DOCUMENT SECTION>

- Born: 1952 (age 73–74)
- Education: Florida Atlantic University Michigan State University Miami-Dade Junior College
- Scientific career
- Workplaces: IBM Michigan State University

= Edith Stern =

American inventor and mathematician

Edith Helen Stern (born 1952) is an American inventor and mathematician and former Vice President for Research and Development at IBM. She holds over 100 US patents and was awarded the ASME Kate Gleason Award. Stern was a child prodigy who was intensively educated by her father, having read the Encyclopædia Britannica at the age of 5 and was the youngest ever graduate of Florida Atlantic University at the age of 15.

== Early life and education ==
Stern's father, the scholar Aaron Stern, had been in concentration camps during World War II. He married Stern's mother, Bella, in a ghetto in Warsaw. Aaron Stern suffered from cancer and was treated at the Mayo Clinic because of a request from Albert Einstein. His experiences in the concentration camps led to his conviction that the world's evil was the result of stupidity and if people were smarter "they would be less likely to follow another Hitler". Upon the birth of Edith, Aaron Stern announced to reporters his ambitions to make her into a genius "and a perfect person".

Disabled by his time in the concentration camps and unable to work, Aaron devoted his time to intensively rearing his daughter, constantly speaking to her even as an infant. He encouraged his daughter to become an academic, in a technique he referred to as total education immersion. She used flashcards to communicate messages before she could talk, including expressing her age at 11 months old, had mastered the alphabet by the age of two, and played chess by the age of three. Aaron bought a set of the Encyclopaedia Britannica; Edith read them by the time she was four. (Adults who have claimed to have read most of Britannica include George Bernard Shaw who ignored the science articles). She was taken to museums and operas. She used a homemade abacus to learn mathematics, and was simultaneously taught ethics and compassion for people from different backgrounds. Despite her father not supporting IQ tests, Stern's IQ was said to be 205 at the age of 5. By the age of 6 Stern had read Plato, Freud and Darwin. Stern enrolled in college at the age of twelve, and earned a degree from Miami-Dade Junior College by the age of 15. She earned a bachelor's degree in mathematics at Florida Atlantic University in 1967, and was their youngest ever graduate. She was part of the Florida Atlantic University Chess Team. Stern went on to obtain a master's degree in mathematics at Michigan State University. Her father, who dubbed raising his daughter the Edith project, wrote a book about her upbringing, The Making of a Genius, which was published by Hurricane House Publishers in 1971. He gave a series of lectures at Stanford University about his ideas on education. The pressure of being in the public eye from an early age disrupted her family life.

== Career ==
Stern taught mathematics at Michigan State University before she turned twenty. She joined IBM as an intern in the early 1970s and was eventually promoted to Vice President for research and development. She worked on real-time computing for IBM, and is credited for creating direct dialing and last-call return. Stern worked on health informatics for IBM Watson. She was also involved with a team that won a Technology & Engineering Emmy Award for their work on digital commercials for the Warner Bros. Television network.

=== Awards and honors ===
Stern has over 120 US patents. Stern was the first woman to be made a full member of the American Society Of Mechanical Engineers (ASME). In 1998, Stern was named an IBM master inventor, and was elected to the IBM Academy of Technology in 1999. In 2012, Stern was awarded the AMSE Kate Gleason Award for her lifetime of developing new technologies. She was awarded the Florida Atlantic University Talon Award in 2013.

In 2015, Stern was listed by Business Insider as one of the Smartest People of All Time.

[Stored entries]

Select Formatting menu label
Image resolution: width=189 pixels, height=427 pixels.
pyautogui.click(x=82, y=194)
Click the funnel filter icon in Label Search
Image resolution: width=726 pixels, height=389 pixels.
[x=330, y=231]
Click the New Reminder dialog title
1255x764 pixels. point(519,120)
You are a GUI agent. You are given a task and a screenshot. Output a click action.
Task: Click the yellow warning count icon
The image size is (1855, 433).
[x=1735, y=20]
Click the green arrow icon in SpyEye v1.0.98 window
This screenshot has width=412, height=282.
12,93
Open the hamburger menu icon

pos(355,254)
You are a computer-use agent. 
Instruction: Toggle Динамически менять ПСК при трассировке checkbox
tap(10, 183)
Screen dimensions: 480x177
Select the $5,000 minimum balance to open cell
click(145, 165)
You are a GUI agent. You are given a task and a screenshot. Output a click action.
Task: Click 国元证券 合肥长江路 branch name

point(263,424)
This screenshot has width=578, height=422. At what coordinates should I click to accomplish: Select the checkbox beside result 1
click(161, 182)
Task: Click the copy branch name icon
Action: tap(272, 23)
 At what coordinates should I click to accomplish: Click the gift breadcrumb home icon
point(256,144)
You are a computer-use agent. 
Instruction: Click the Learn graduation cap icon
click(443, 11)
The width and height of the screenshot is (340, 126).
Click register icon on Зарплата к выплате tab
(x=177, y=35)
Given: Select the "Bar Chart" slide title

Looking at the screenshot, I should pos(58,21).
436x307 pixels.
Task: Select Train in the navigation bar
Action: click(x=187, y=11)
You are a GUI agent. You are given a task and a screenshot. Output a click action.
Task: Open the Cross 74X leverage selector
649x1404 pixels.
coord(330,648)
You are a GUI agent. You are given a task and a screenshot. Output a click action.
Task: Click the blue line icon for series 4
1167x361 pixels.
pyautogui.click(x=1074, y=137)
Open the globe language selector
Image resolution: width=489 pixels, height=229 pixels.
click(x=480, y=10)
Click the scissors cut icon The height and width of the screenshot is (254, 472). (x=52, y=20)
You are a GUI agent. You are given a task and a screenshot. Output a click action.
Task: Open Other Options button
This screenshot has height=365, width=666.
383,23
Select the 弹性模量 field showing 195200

REQUIRED TASKS>
1) According to the Edith Stern article, which award did Stern receive from Florida Atlantic University in 2013?
2) List the thinkers whose works Stern had read by the age of 6, as named in the Edith Stern article.
3) Update the Edith Stern article by rewriting everything from "- Education: Florida" down to "at the age of 15.", putting "computer scientist" wherever "mathematician" appears.

OUTPUTS BY TASK>
1) The Florida Atlantic University Talon Award.

2) Plato, Freud, Darwin

3)
- Education: Florida Atlantic University Michigan State University Miami-Dade Junior College
- Scientific career
- Workplaces: IBM Michigan State University

= Edith Stern =

American inventor and computer scientist

Edith Helen Stern (born 1952) is an American inventor and computer scientist and former Vice President for Research and Development at IBM. She holds over 100 US patents and was awarded the ASME Kate Gleason Award. Stern was a child prodigy who was intensively educated by her father, having read the Encyclopædia Britannica at the age of 5 and was the youngest ever graduate of Florida Atlantic University at the age of 15.